__Work to be completed__. When you reach the line containing "You are a computer-use agent." in the records below, start copying exactly, and stop once you have copied the line containing "This screenshot has height=217, width=386.".
%%
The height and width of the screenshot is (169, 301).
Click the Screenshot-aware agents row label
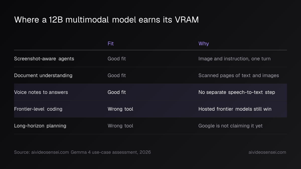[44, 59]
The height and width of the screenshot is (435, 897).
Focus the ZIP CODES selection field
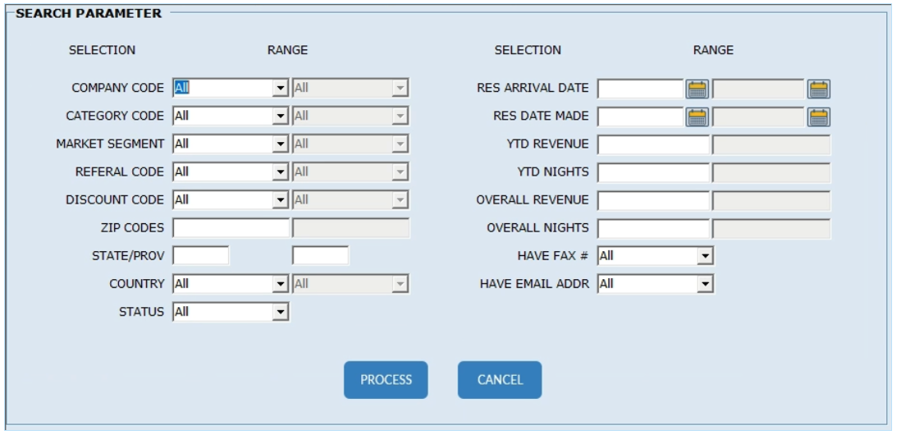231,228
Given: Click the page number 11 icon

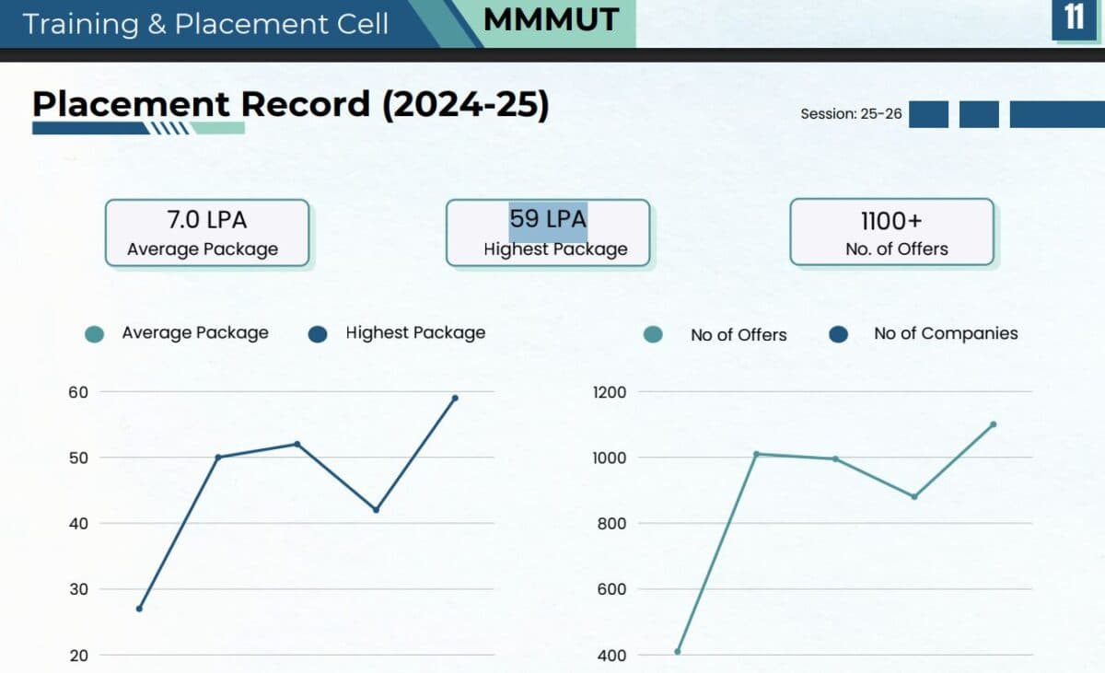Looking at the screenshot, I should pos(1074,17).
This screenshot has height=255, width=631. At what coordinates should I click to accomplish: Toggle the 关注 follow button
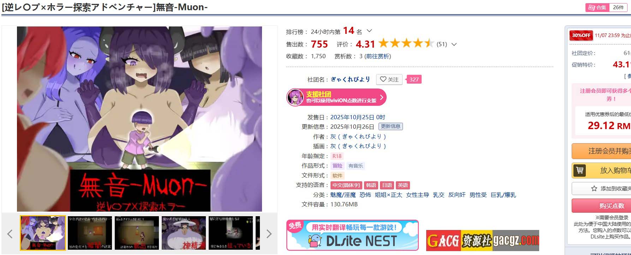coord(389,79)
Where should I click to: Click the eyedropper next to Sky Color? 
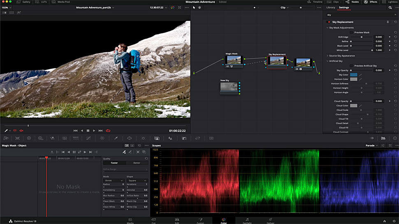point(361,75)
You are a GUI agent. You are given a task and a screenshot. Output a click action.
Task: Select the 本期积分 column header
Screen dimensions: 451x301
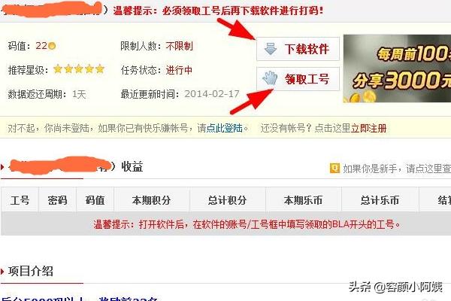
%%
%%
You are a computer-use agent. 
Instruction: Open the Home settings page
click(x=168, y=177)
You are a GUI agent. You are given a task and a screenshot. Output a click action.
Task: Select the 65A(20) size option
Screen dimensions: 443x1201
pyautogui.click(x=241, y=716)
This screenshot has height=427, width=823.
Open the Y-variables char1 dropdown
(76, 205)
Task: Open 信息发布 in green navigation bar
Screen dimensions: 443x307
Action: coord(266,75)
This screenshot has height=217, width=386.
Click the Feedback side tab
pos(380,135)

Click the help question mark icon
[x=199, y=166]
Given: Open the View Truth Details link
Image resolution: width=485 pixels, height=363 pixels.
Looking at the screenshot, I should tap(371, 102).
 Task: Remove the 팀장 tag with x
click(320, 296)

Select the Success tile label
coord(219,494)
%%
%%
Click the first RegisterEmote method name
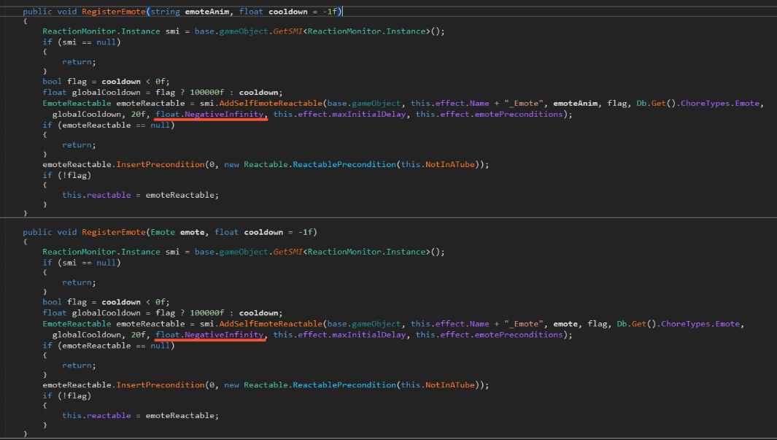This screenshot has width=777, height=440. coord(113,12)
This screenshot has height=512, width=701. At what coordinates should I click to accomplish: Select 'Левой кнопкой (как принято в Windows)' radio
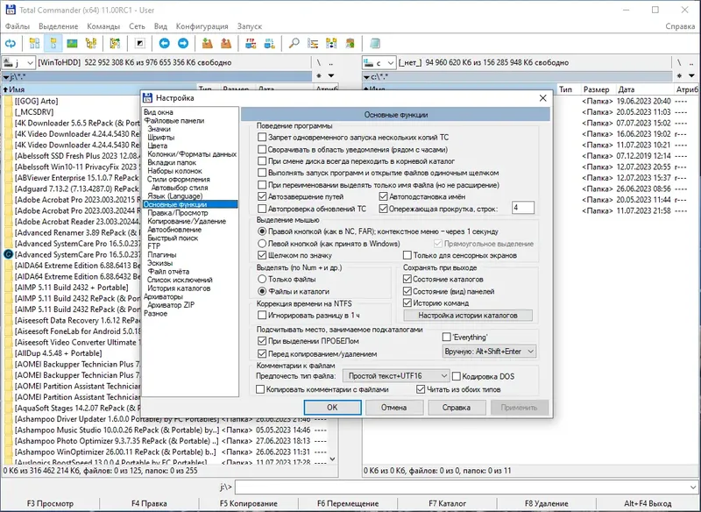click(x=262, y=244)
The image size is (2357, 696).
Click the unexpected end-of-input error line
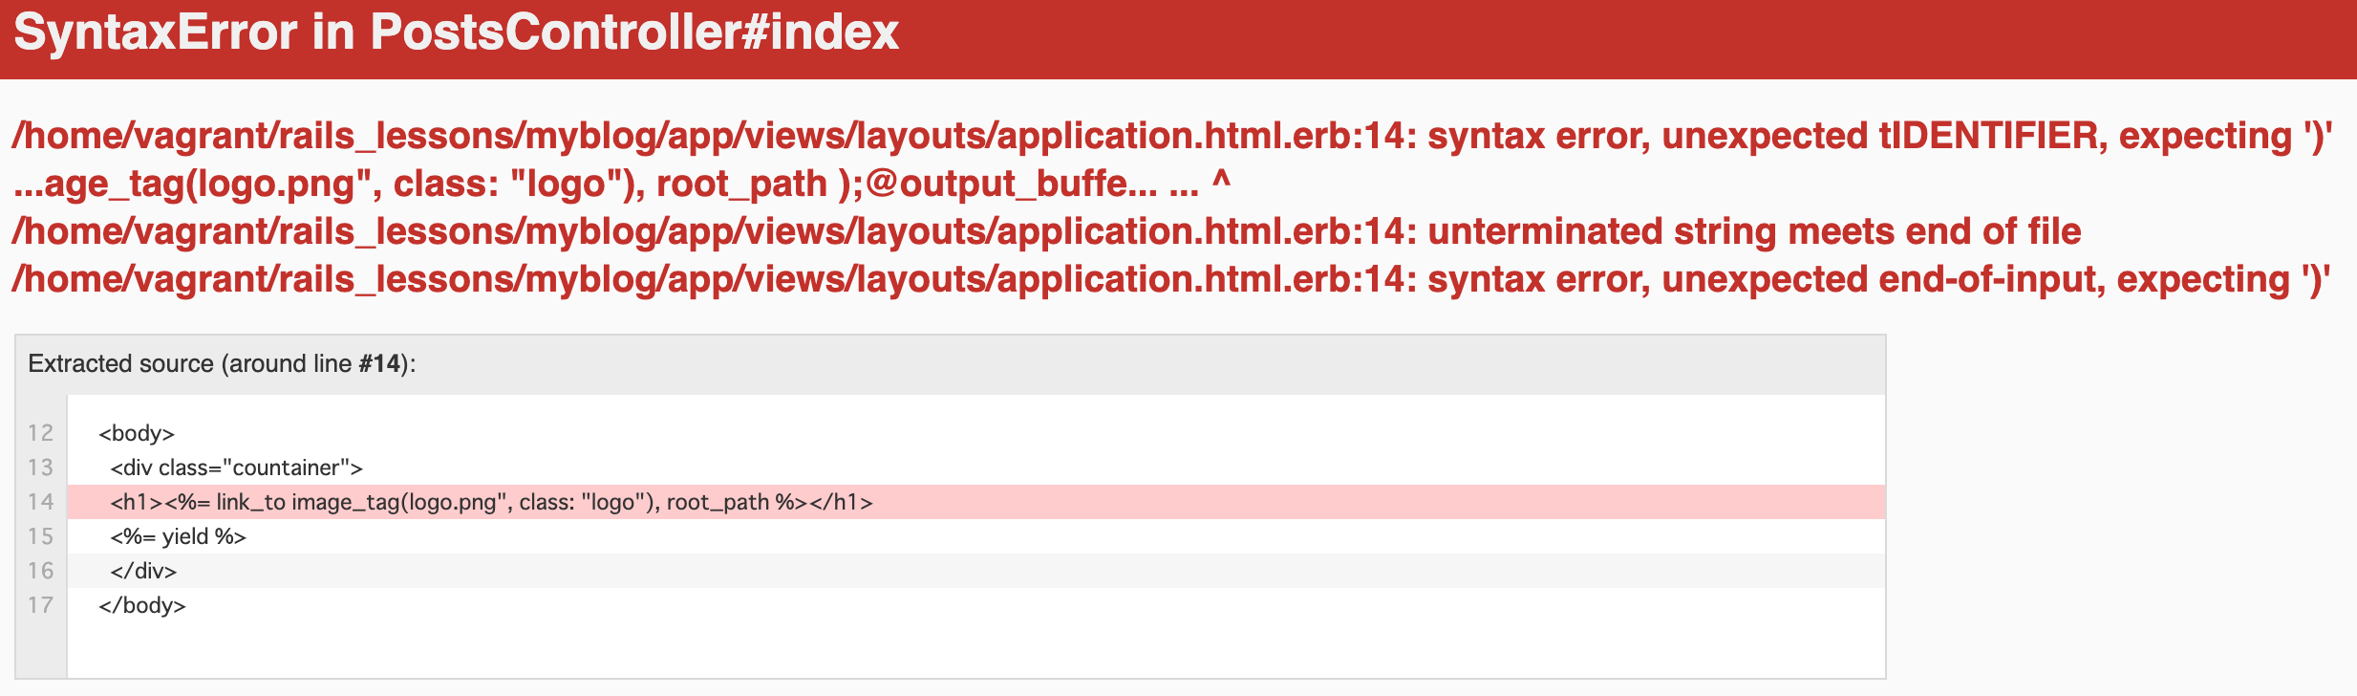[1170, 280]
%%
__Output for this task__.
You are a computer-use agent. 
Instruction: Open the Home settings page
click(x=168, y=177)
You are a GUI agent. You are given a task and a screenshot. Output a click action.
Task: Select the 65A(20) size option
Screen dimensions: 443x1201
pyautogui.click(x=241, y=716)
This screenshot has height=427, width=823.
Open the Y-variables char1 dropdown
(76, 205)
Task: Open 信息发布 in green navigation bar
Screen dimensions: 443x307
Action: coord(266,75)
This screenshot has height=217, width=386.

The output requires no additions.